Importance of the bHLH Transcription Factor, Hand2, in Craniofacial Development

Proper development of craniofacial tissues depends largely upon the formation, migration, differentiation, and survival of cranial neural crest (CNC) cells during embryogenesis. These pluripotent cells migrate away from the hindbrain neuroepithelium around the time of neural tube closure, coming to rest in the pharyngeal arches, transient structures on the embryo ventral surface. Within the first mandibular pharyngeal arch, their communication with surrounding tissues (i.e. epithelial ectoderm, paraxial mesoderm, and pouch endoderm) set up hierarchical signaling cascades, mediated by transcription factors, that direct correct spatiotemporal formation of the adult facial skeleton.

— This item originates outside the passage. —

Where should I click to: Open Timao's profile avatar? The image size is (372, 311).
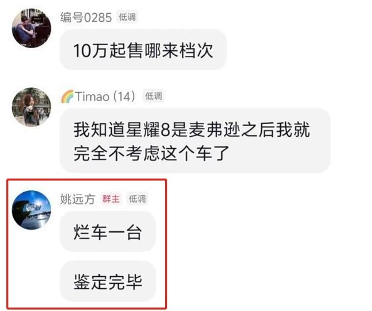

Objective: To understand the mechanism by which the basic helix-loop-helix (bHLH) transcription factor Hand2, expressed in the distal mesenchyme of the mandibular arch, regulates facial development. While loss of Hand2 in zebrafish leads to craniofacial defects, loss of Hand2 in mice leads to early embryonic lethality from vascular defects, precluding further analysis. Methods: To address the function of Hand2 in mammalian development, we have used Cre-loxP technology to create Hand2fl/fl;Wnt1-Cre embryos in which the Hand2 gene is inactivated in CNC cells, permitting further analysis of its function. We sought to characterize craniofacial deformities in Hand2fl/fl;Wnt1-Cre embryos using hematoxylin and eosin-stained sagittal sections of E18.5 embryos. Furthermore, we examined the expression of two potential Hand2 effectors, Goosecoid and Msx1, via whole mount in situ hybridization using E10.5 embryos. Results: We find that Hand2 mutants exhibit many lower jaw defects including mandibular hypoplasia, absence of the submandibular gland and tongue and the presence of maxillary soft tissue features in the mandible. Furthermore, Goosecoid expression in Hand2 mutants is downregulated while Msx1 is unaffected. Conclusions: These findings suggest that Hand2 promotes distal lower jaw formation through maintenance of distal gene expression, with loss of function resulting in a spread of maxillary fates into the distal domain. Support: NIH/NIDCR DE14181.